What to work on
Find every line in the items below that contains the word "coordinates", and copy each of those lines out in full.

Word and element pointing entries

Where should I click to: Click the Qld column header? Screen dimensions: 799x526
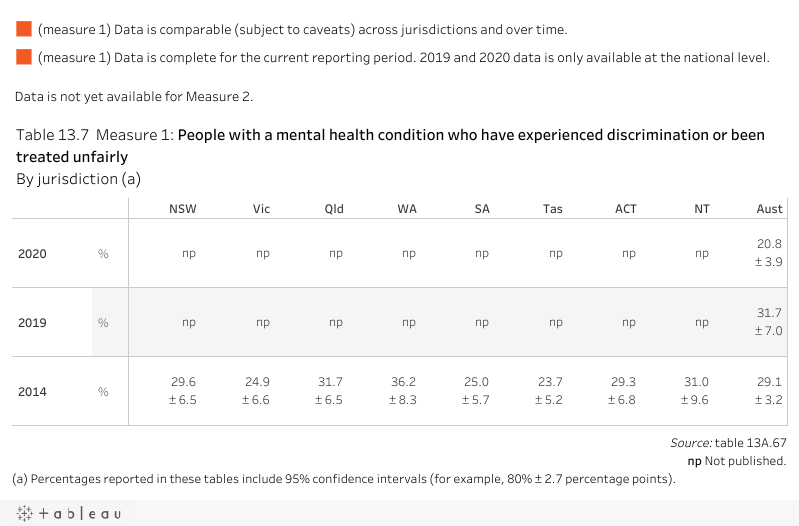coord(334,209)
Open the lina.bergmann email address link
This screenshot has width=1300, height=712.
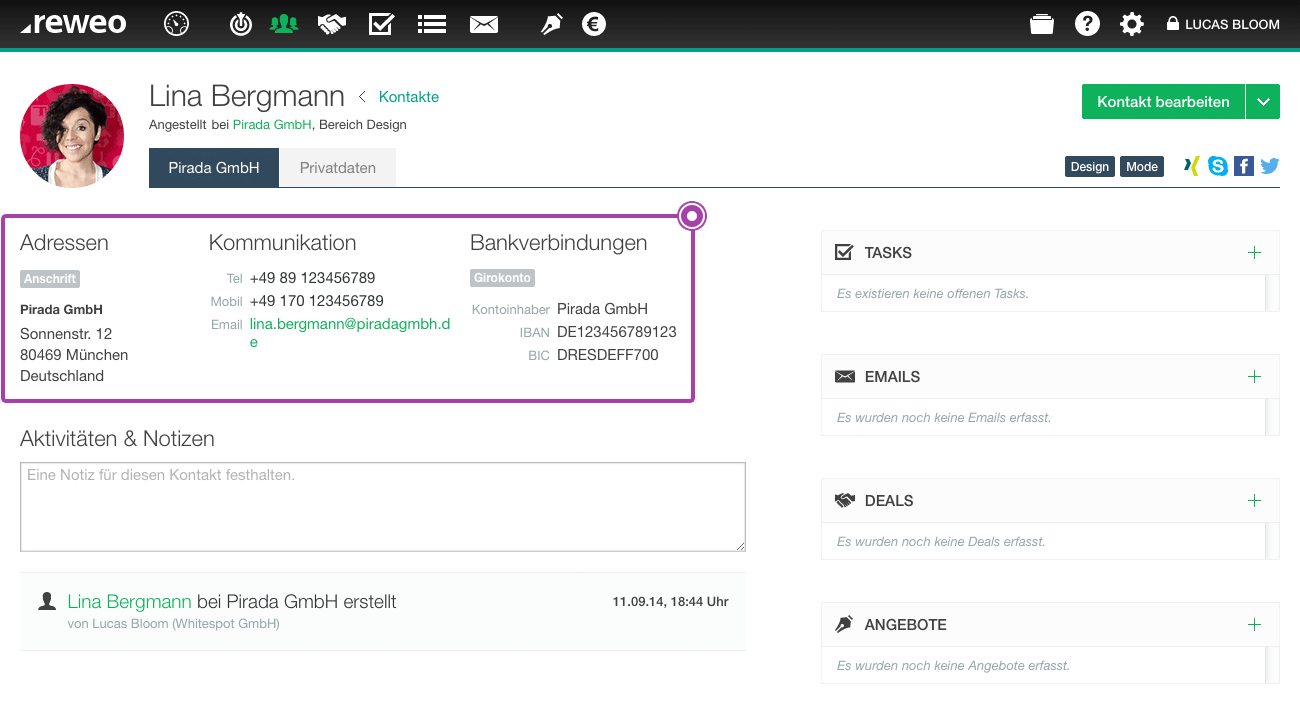click(x=349, y=325)
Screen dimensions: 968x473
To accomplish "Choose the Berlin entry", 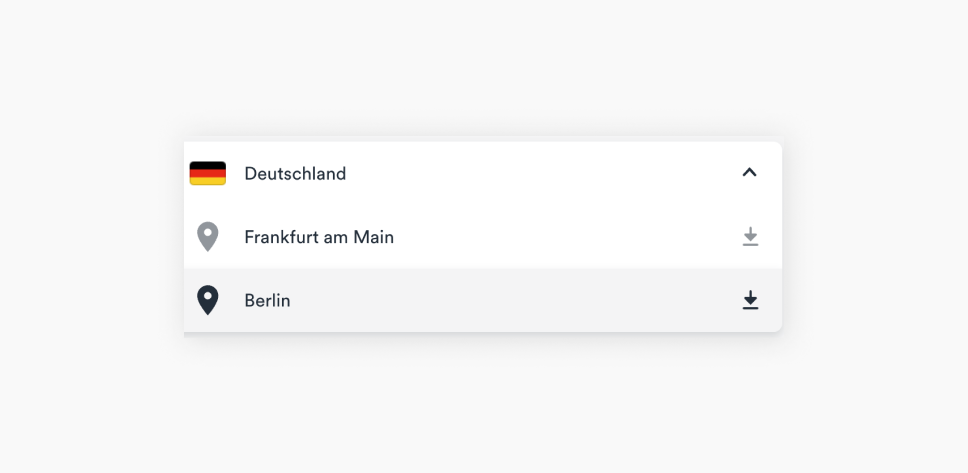I will (483, 300).
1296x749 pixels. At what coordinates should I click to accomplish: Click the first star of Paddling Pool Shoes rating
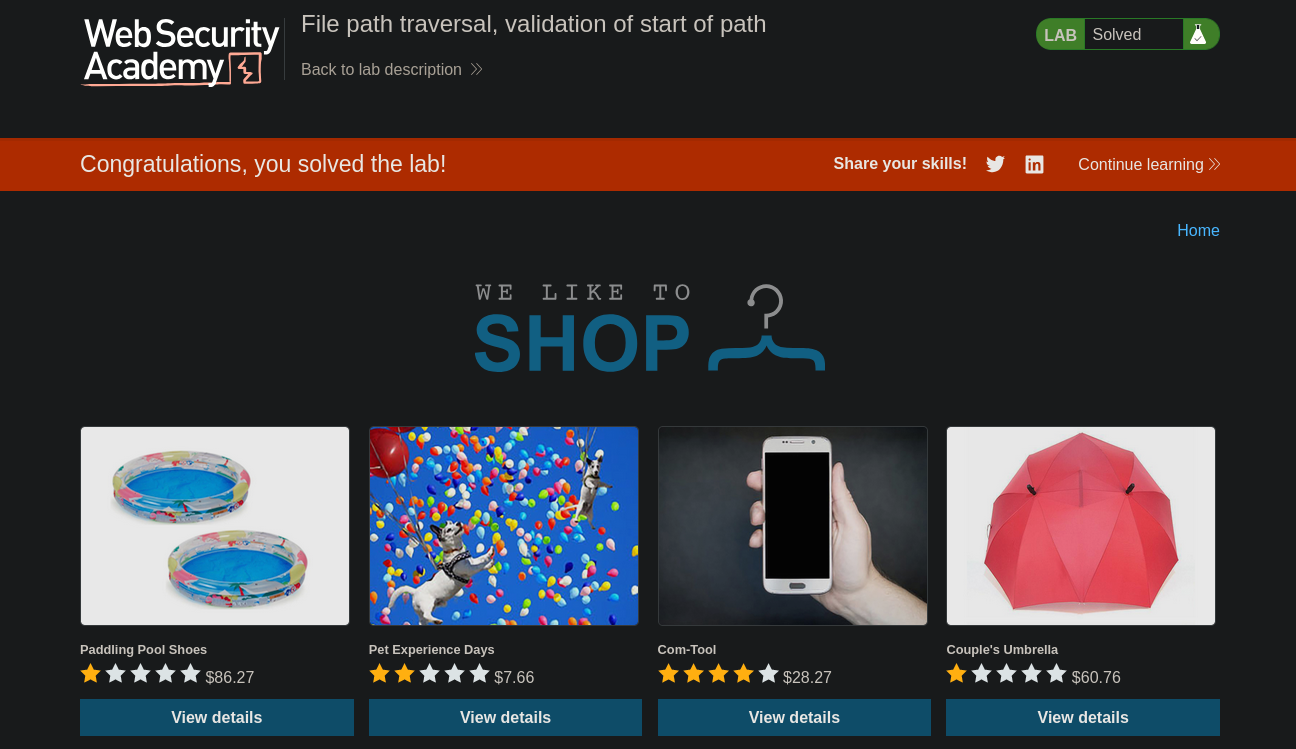pos(91,674)

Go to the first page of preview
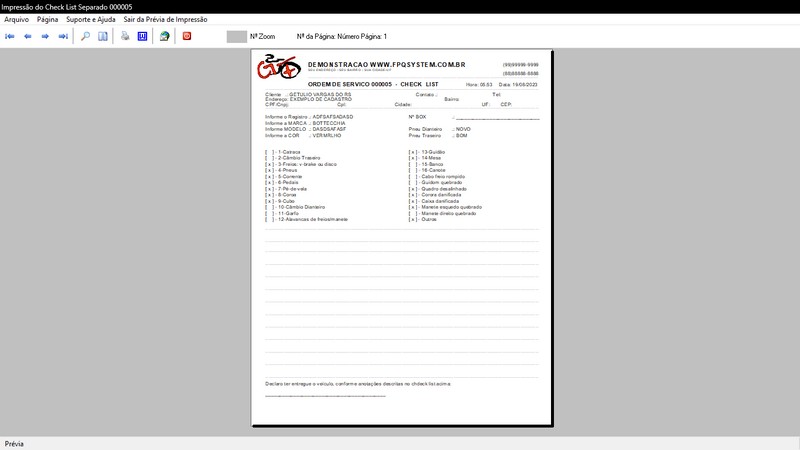[x=10, y=36]
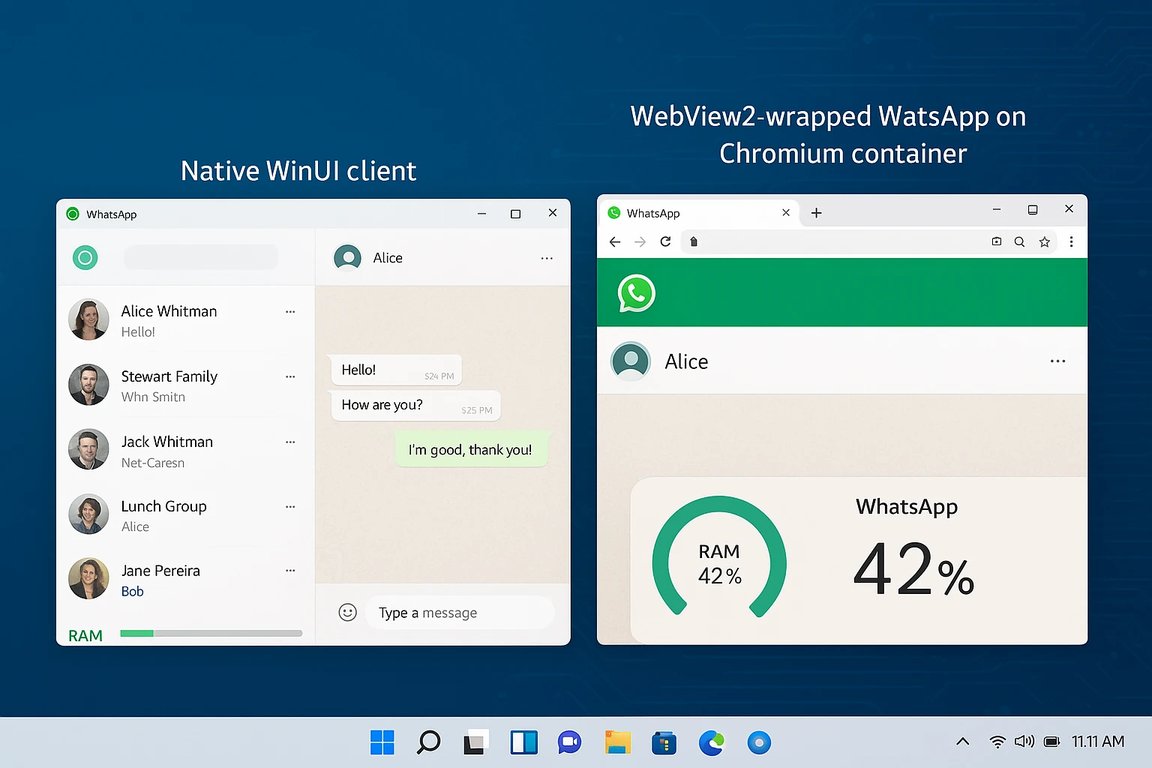Open a new tab with the plus button

tap(817, 212)
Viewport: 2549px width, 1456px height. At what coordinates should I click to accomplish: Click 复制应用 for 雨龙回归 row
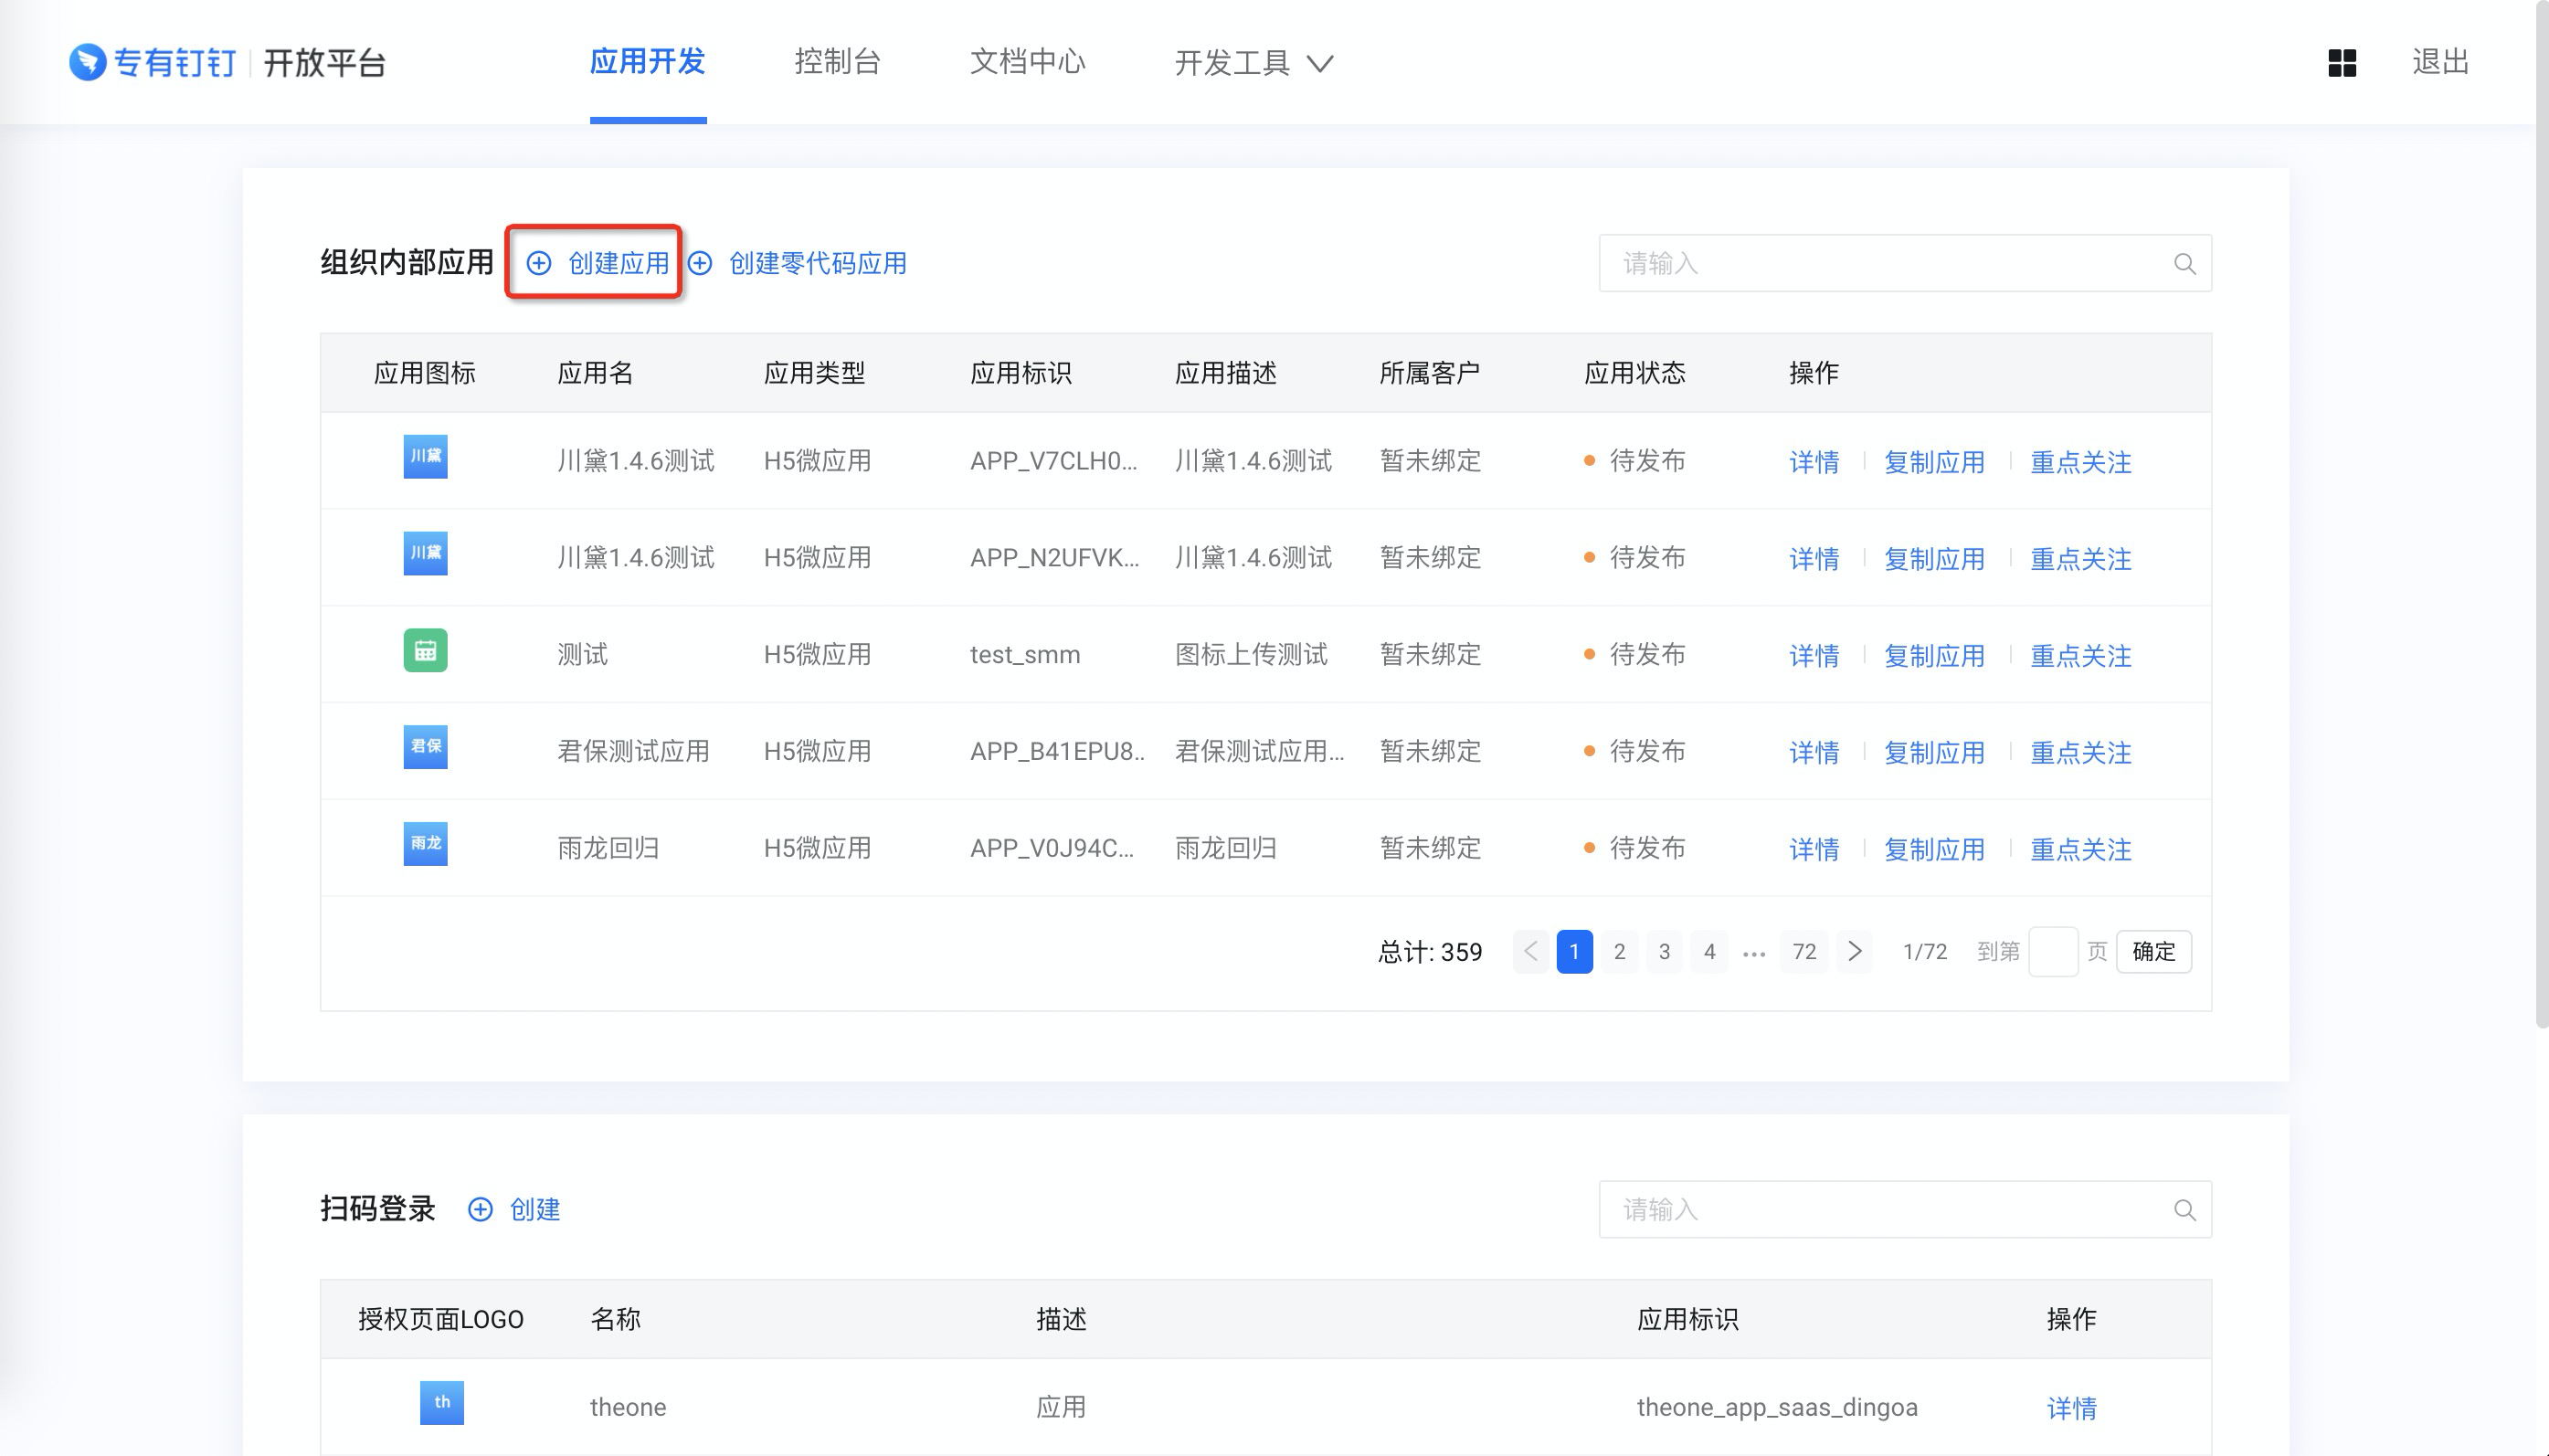(x=1934, y=850)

Answer to this exercise
1296x749 pixels. At what coordinates should I click to accomplish: Click the first star of Paddling Pool Shoes rating
Viewport: 2549px width, 1456px height. At what coordinates should I click to accomplish: Click 复制应用 for 雨龙回归 row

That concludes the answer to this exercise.